The sheepskin had arrived six months ago with the known lands inked in by a master cartographer, the hinterlands marked in cruder dimensions—a sheep’s head to represent the western island kingdom of Alba, the horns of a goat to suggest the northern reaches where the Eika barbarians nested, the blank emptiness of untracked deserts beyond the shore of the Middle Sea, and the geometric oblong marking the unknown reaches of the Heretic’s Sea that lay north and east of the Arethousan capital. Dragons lay to the east and beyond them grass and sand and the distant glories of Katai. By careful measurement and guesswork, she had marked on this map each stone circle mentioned in the nuns’ chronology.
“Every one you have marked here?” he asked.
“Every one, to the best of my knowledge of the land and as well as it is described within the text. The nuns of St. Ekatarina’s recorded all things precisely. No fables and superstitions marred their pages. They set down what they heard as accurately as possible. I did the same.”

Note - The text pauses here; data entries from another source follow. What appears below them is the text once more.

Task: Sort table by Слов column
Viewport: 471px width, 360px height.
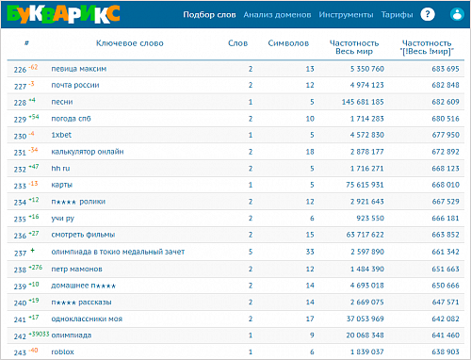Action: pos(237,43)

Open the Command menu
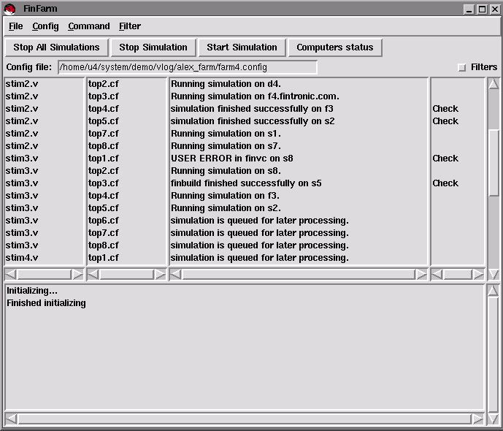[88, 26]
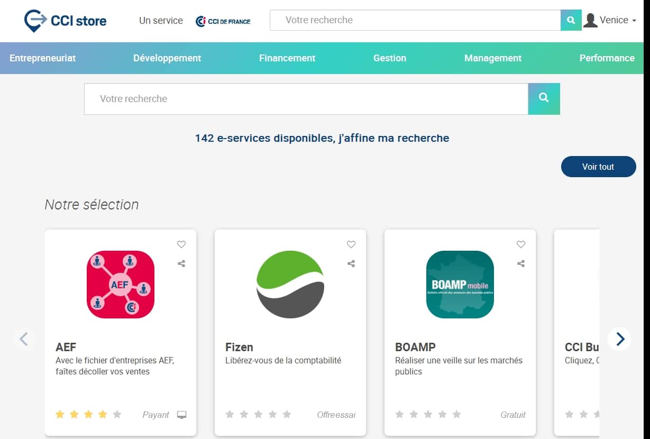Image resolution: width=650 pixels, height=439 pixels.
Task: Open the 142 e-services refine link
Action: (322, 138)
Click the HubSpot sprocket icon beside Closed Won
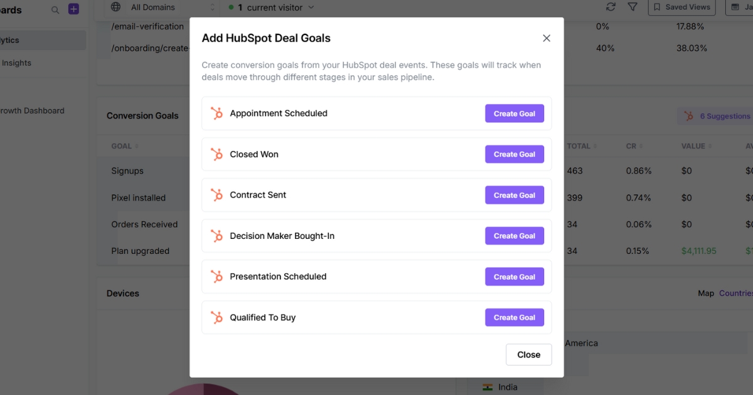This screenshot has width=753, height=395. pyautogui.click(x=216, y=154)
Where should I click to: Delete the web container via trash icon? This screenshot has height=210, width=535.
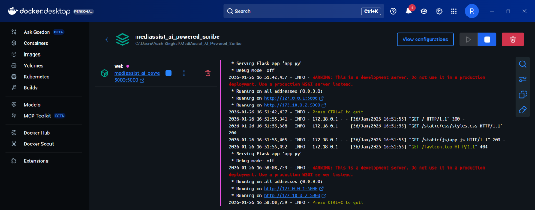[208, 73]
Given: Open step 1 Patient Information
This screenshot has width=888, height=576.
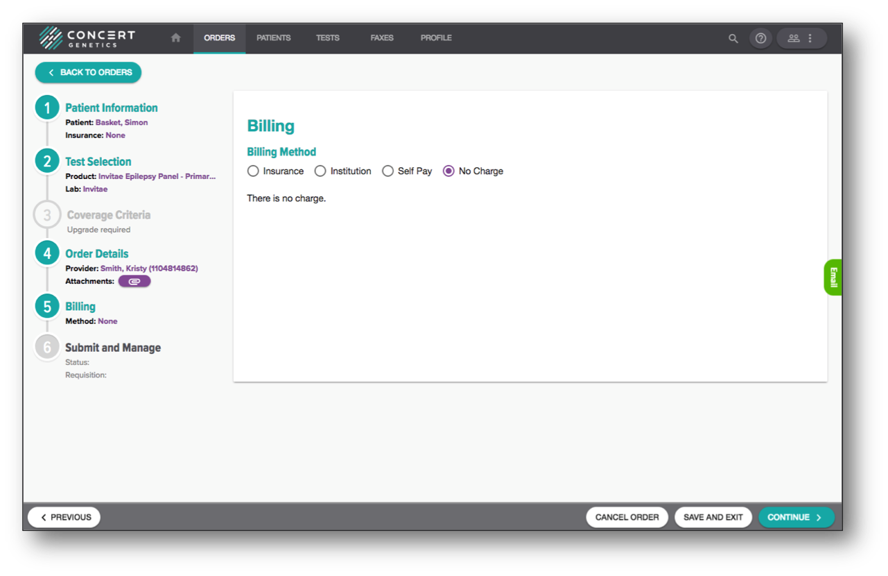Looking at the screenshot, I should (x=111, y=108).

“Here.” He placed a finger on the map east of the Wendish marchlands and a little north of the kingdom of Ungria, although the borderlands of such places could not be marked with any precision, since they fluctuated with the season and the year.
She waited.
“Here,” he repeated. His finger covered a circle representing a known crown, with the number of stones inked inside. Seven. “The Holy Mother has commanded me to journey east. I will oversee the crown discovered by Brother Marcus during his travels through the wilderness lands that lie north of Ungria and south and east of Polenie. Seven stones. One of the original crowns, so Mother Anne has decided.”
“How will you get there? That is a journey of many months’ undertaking, through perilous country.”
He removed his finger. The servingman moved a foot, and a plank creaked; and the poor man winced, as startled as if a lion had burst out of the woodwork. “I will travel by means of the crowns. Now that we have a better idea of the placement of each of the crowns, it is apparent—” He brushed a hand over The Eternal Geometry. “—that by using geometry the threads can be woven to open a passage from one specific crown to another. Depending on the rising and setting of the stars and their altitude at the time of passage, and allowing for angle and distance, I must reach east and north from Novomo using the threads from stars in those quadrants.”
“Other crowns stand between Novomo and this distant place. Might these not confuse your passage?”
“It is possible. If I can move swiftly enough, then I can correct for my mistakes and try again. I am confident that my calculations are correct. They have been double-checked by the Holy Mother herself. Her skills as a mathematicus are unequaled.”
ad read through the chronicle so many times that she had memorized entire passages, and as she shifted in her chair, she studied the map with immense satisfaction, knowing her work in deciphering the tangle of hints scattered throughout the manuscript like gems in a field of wheat had proved fruitful.
Sooner than she expected, Hugh came to wait on her. He, no less than she, knew they possessed information of incalculable value.